▸ Extracted records
########

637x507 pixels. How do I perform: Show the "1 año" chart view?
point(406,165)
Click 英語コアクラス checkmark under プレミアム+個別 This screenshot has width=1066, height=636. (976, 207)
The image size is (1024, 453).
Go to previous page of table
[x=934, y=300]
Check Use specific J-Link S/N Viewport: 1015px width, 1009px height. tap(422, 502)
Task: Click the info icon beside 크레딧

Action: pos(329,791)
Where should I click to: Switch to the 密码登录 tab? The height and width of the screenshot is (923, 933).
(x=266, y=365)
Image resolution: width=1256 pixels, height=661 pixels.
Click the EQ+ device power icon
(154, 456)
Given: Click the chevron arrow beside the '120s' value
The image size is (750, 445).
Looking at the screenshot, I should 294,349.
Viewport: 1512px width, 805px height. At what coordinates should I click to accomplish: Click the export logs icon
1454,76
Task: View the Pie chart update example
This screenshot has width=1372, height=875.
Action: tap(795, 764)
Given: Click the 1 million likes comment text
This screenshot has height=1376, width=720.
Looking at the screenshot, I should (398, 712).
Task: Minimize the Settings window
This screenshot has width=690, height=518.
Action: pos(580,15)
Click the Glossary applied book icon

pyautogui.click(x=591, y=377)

########

▸ What the exercise asks
Format the items above as a JSON list of strings, with one string for each line and no blank lines.

▸ Result of the exercise
[
  "637x507 pixels. How do I perform: Show the \"1 año\" chart view?",
  "point(406,165)",
  "Click 英語コアクラス checkmark under プレミアム+個別 This screenshot has width=1066, height=636. (976, 207)",
  "The image size is (1024, 453).",
  "Go to previous page of table",
  "[x=934, y=300]",
  "Check Use specific J-Link S/N Viewport: 1015px width, 1009px height. tap(422, 502)",
  "Task: Click the info icon beside 크레딧",
  "Action: pos(329,791)",
  "Where should I click to: Switch to the 密码登录 tab? The height and width of the screenshot is (923, 933).",
  "(x=266, y=365)",
  "Image resolution: width=1256 pixels, height=661 pixels.",
  "Click the EQ+ device power icon",
  "(154, 456)",
  "Given: Click the chevron arrow beside the '120s' value",
  "The image size is (750, 445).",
  "Looking at the screenshot, I should 294,349.",
  "Viewport: 1512px width, 805px height. At what coordinates should I click to accomplish: Click the export logs icon",
  "1454,76",
  "Task: View the Pie chart update example",
  "This screenshot has width=1372, height=875.",
  "Action: tap(795, 764)",
  "Given: Click the 1 million likes comment text",
  "This screenshot has height=1376, width=720.",
  "Looking at the screenshot, I should (398, 712).",
  "Task: Minimize the Settings window",
  "This screenshot has width=690, height=518.",
  "Action: pos(580,15)",
  "Click the Glossary applied book icon",
  "pyautogui.click(x=591, y=377)"
]